━━━━━ DATA FOR PROCESSING

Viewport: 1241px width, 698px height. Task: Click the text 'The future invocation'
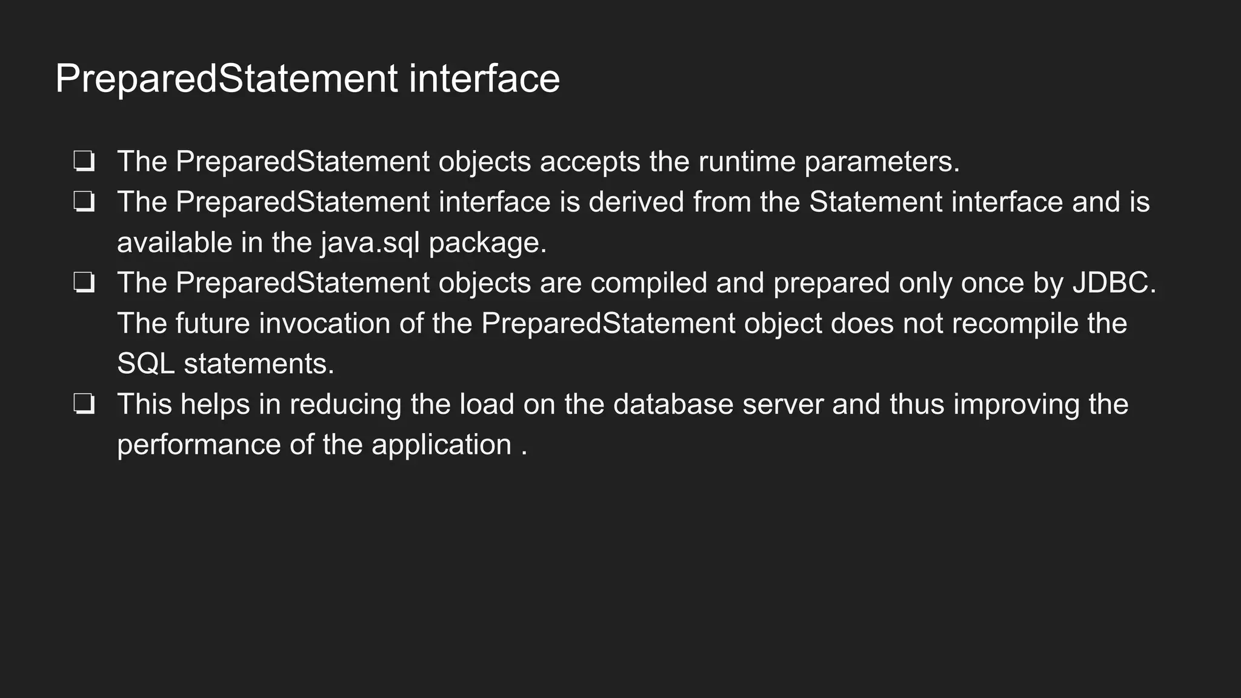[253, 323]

━━━━━━━━━━
━━━━━ DATA FOR PROCESSING

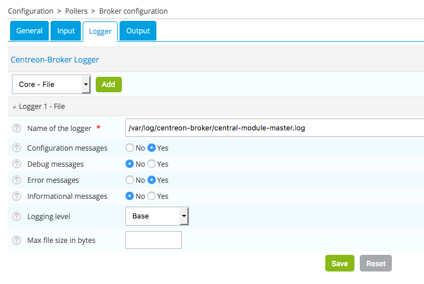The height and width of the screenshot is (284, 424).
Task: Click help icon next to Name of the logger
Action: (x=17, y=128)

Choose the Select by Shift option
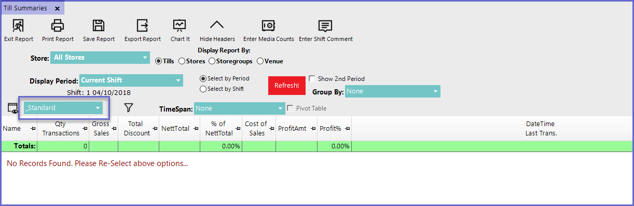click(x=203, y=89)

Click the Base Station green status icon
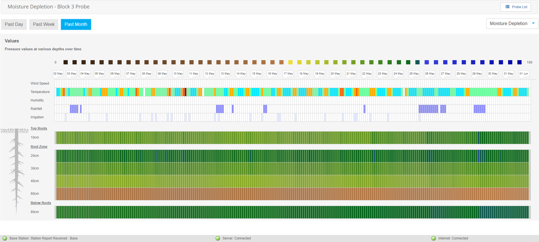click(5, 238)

━━━━━━━━━━

▸ EXERCISE: State how many lines in the rows above contain the string "Task", matching case exactly. Reply with the number alone.

▸ OUTPUT: 2